**ENUNCIADO:** Reproduza a passagem do trecho sobre Jim Crow entre "Negros e brancos não" e "ao Movimento Populista?", inclusive, trocando "Birmingham" por "Montgomery".

Essas tensões sociais e econômicas se desenrolaram contra os desafios populares ao governo da elite na década de 1890. A segregação foi a resposta porque aliviou as tensões de classe e raciais em áreas urbanas, mediou a competição entre indústria e agricultura e resolveu lutas políticas persuadindo os brancos a fechar fileiras em torno da supremacia branca.
Então, basicamente a origem de Jim Crow não é tanto o controle dos plantadores, mas a urbanização. Nas áreas de plantadores, a antiga forma de controle trabalhista poderia funcionar. Você pode controlar as pessoas usando os antigos métodos de senhorio-inquilino, senhorio-trabalhador.
Na cidade, como Frederick Douglass disse sobre o escravo urbano, "Ele é um homem livre, um escravo é um homem livre". Obviamente ele estava exagerando, mas ele estava distinguindo entre a tirania de viver em uma plantação e a relativa liberdade que você tem na cidade.
Nas cidades, onde você tem negros mais livres, a segregação era considerada uma forma de organizar a sociedade para minimizar o conflito. E, claro, para tornar impossível que negros e brancos se unissem.
Negros e brancos não podiam jogar damas no parque — havia uma lei assim em Birmingham. Para se unir em solidariedade, você tem que pelo menos se conhecer. A segregação tornou isso muito mais difícil.
CONNOR KILPATRICK
Então Jim Crow, assim como a privação de direitos, também é uma resposta ao Movimento Populista?
Judith Stein
Claro que sim. As elites viam isso como uma forma de criar ordem na cidade. Obviamente, você tem que ter uma sociedade racista para separar negros e brancos, mas não era atávico. Era uma forma moderna de organizar as pessoas com base na separação racial. Parte disso aconteceu no Norte também. Em algumas das siderúrgicas em Aliquippa, Pensilvânia, eles tinham europeus orientais em uma seção, italianos em outra, negros em outra. E tudo isso era moderno.
II. O norte durante o Jim Crow
CONNOR KILPATRICK
Vamos usar isso para falar sobre o que está acontecendo no Norte naquela época. A classe dominante do Norte - o que está fazendo neste momento? Eles estão tentando tirar o voto das mãos de seus trabalhadores?

**AMOSTRA DE DADOS:**
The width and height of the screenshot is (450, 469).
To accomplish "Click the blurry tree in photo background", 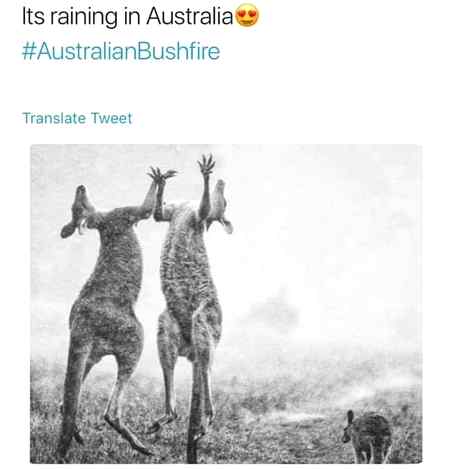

**RESULTADO:**
Negros e brancos não podiam jogar damas no parque — havia uma lei assim em Montgomery. Para se unir em solidariedade, você tem que pelo menos se conhecer. A segregação tornou isso muito mais difícil.
CONNOR KILPATRICK
Então Jim Crow, assim como a privação de direitos, também é uma resposta ao Movimento Populista?